◆ **SOURCE EXTRACT**:
━━━
After creating the core pipeline which translates 2D line drawings from Rhino to 3D dynamic folded forms in the simulator, each team member aimed to extend the tool and create unique artifacts from individual workflows.
The core system has three primary components: the Rhino working area, the grasshopper script that translates the Rhino geometry to. Fold format and displays the mesh of folds, and the online origami simulator created by others.
A designer creates line geometry in the Rhino work area using layers representing each type of fold supported by the origami simulator. While the type of fold is set by the layer, the angle of the fold is set explicitly by using the line object’s “Name” property.
At any point, the designer can visualize the design by saving a .Fold file of the design and uploading it to the simulator, allowing for quick iteration between 2D and 3D representations. Concurrently, the designer may explore the design by folding physical material, either freehand or from patterns printed from the digital model.
Individual workflows and artifacts
1. Curve to Pleated Surface Tool
By utilizing the primary Rhino to .Fold file pipeline, we are able to easily translate content created in the Rhino workspace into the online simulator to visualize the creation. I have decided to utilize this tool to experiment with pleating patterns to create a dynamic curved surface. As seen in example projects (figure 1.) simple pleating patterns can be freely manipulated after having been folded to create dynamic forms that are more exaggerated than their folding pattern initially lets on. This exploitation of a pleated form highlights the respective strengths of both digital and analog making within this pipeline.
Digital Manipulation of Input Geometry:
Keeping in mind the possibility of manipulating a pleated material, a target form is created in the Rhino workspace. In this pipeline, the target form is a freeform curve created by the user in elevation. The goal of the pipeline is ultimately to approximate this freeform curve though the assignment of pleats to describe it.
To begin, a freeform curve is drawn to the liking of the user. Then utilizing a grasshopper script, a series of points are assigned to the curve based upon the degree of curvature. (Figure 2.) The areas along the curve of more severe curvature are assigned a higher density of points to describe it. The descriptor points are grouped into two categories: positive slope and negative slope. These two types of points will get assigned different types of pleats described later in the process.
━━━
◆ **SUPPLIED DATA**:
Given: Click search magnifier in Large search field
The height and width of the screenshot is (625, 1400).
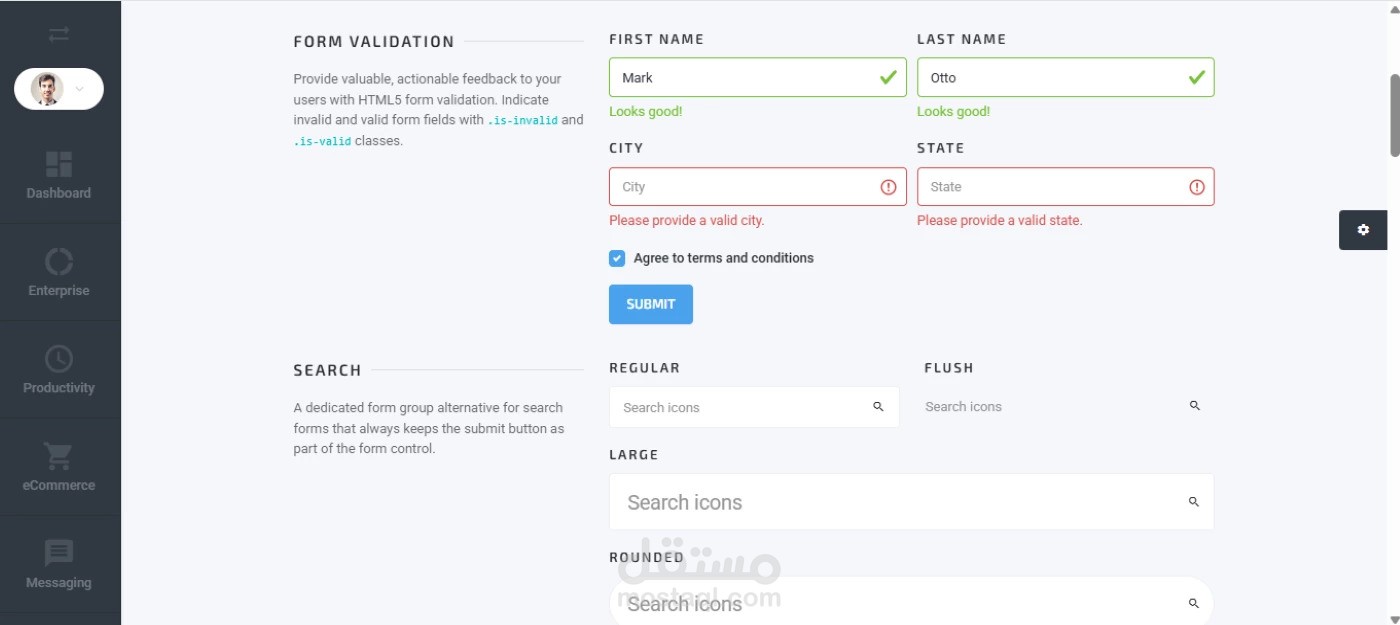Looking at the screenshot, I should (x=1193, y=502).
━━━
◆ **WRITTEN PROBLEM A**:
From the passage on the Rhino-to-origami pipeline, reproduce the wording starting at "At any point, the" and ending at "the digital model.".
◆ **WRITTEN PROBLEM B**:
According to the passage on the Rhino-to-origami pipeline, what sets the angle of a fold?

◆ **ANSWER A**:
At any point, the designer can visualize the design by saving a .Fold file of the design and uploading it to the simulator, allowing for quick iteration between 2D and 3D representations. Concurrently, the designer may explore the design by folding physical material, either freehand or from patterns printed from the digital model.

◆ **ANSWER B**:
The angle of a fold is set explicitly with the line object's "Name" property.